Lo yoga della Persona Suprema

Bhagavad Gita Capitolo 15 Verso 2

adhas cordhvam prasritas tasya sakha
guna-pravriddha visaya-pravalah
adhas ca mulany anusantatani
karmanubandhini manusya-loke

Bhagavad Gita Capitolo 15 Verso 2 Audio Sanscrito

adhah: verso il basso; ca: e; urdhvam: verso l’alto; prasritah: estese; tasya: suoi; sakhah: rami; guna: dalle influenze della natura materiale; pravriddhah: sviluppati; visaya: gli oggetti dei sensi; pravalah: rami; adhah: verso il basso; ca: e; mulani: radici; anusantatani: estese; karma: all’attività; anubandhini: legate; manusya-loke: nel mondo della società umana.

TRADUZIONE

I rami di quest’albero, Nutriti dalle tre influenze della natura materiale, si estendono verso l’alto e verso il basso; le fronde sono gli oggetti dei sensi. Alcune radici dell’albero scendono anche verso il basso e sono legate alle azioni interessate compiute nella società umana.

SPIEGAZIONE

In questo verso continua la descrizione dell’albero baniano. I suoi rami si estendono in tutte le direzioni. Sui rami inferiori si trovano varie manifestazioni di esseri, come uomini, bestie, cavalli, mucche, cani, gatti e così via, mentre sui rami superiori si trovano specie più evolute come gli esseri celesti, i Gandharva e numerose altre.

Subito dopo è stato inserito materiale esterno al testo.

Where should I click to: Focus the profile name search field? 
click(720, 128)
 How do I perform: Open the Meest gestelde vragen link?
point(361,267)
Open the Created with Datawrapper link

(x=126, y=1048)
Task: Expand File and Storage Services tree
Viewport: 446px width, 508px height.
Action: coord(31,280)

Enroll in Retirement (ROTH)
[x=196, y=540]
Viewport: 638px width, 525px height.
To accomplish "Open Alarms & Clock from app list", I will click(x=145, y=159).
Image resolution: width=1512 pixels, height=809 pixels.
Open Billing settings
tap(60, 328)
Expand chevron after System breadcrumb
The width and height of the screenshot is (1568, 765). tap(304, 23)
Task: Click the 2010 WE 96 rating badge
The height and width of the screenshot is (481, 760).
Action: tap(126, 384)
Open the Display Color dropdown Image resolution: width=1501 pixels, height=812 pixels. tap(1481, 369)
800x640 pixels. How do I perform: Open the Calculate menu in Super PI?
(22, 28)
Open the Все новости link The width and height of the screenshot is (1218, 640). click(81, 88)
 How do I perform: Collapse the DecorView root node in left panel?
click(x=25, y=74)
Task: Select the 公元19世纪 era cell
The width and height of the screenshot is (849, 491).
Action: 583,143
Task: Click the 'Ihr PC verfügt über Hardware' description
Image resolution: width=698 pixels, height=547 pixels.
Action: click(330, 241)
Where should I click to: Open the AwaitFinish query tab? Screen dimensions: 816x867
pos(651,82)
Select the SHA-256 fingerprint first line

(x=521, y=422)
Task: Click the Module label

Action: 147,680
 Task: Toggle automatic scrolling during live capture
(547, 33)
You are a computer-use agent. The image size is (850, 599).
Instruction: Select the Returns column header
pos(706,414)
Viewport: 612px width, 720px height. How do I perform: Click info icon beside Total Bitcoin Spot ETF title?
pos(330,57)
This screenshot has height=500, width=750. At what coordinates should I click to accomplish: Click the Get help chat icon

Come un albero è nutrito dall’acqua, così quest’albero del mondo materiale è nutrito dalle tre influenze della natura materiale. Dove l’acqua manca, le terre sono aride e desolate, mentre altrove cresce una vegetazione rigogliosa; similmente, le specie di esseri viventi si manifestano più o meno abbondanti secondo l’intensità delle influenze materiali. Le fronde dell’albero materiale rappresentano gli oggetti dei sensi.

Esponendosi alle influenze della natura materiale, l’essere acquisisce un particolare tipo di sensi con cui gode di una vasta gamma di oggetti dei sensi. Le cime dei rami sono i sensi — gli orecchi, il naso, gli occhi, ecc. — che sono attratti a godere dei differenti oggetti dei sensi. Le fronde sono gli oggetti dei sensi — il suono, la forma, il tatto, il sapore e l’odore.

Le radici sussidiarie rappresentano i sottoprodotti che derivano dai vari tipi di dolore e piacere dei sensi. Così l’essere sviluppa attaccamento e avversione. Le radici secondarie, che si estendono in tutte le direzioni, costituiscono le tendenze dell’essere a volgersi verso la virtù o verso l’empietà.

La radice principale dell’albero materiale parte da Brahmaloka, le altre radici affondano nei sistemi planetari popolati dagli uomini. Dopo aver goduto, sui pianeti superiori dei frutti delle sue attività virtuose, l’uomo dovrà tornare sulla Terra e rinnovare il suo karma, cioè compiere ancora attività interessate per elevarsi di nuovo. Perciò la Terra è considerata il campo d’azione.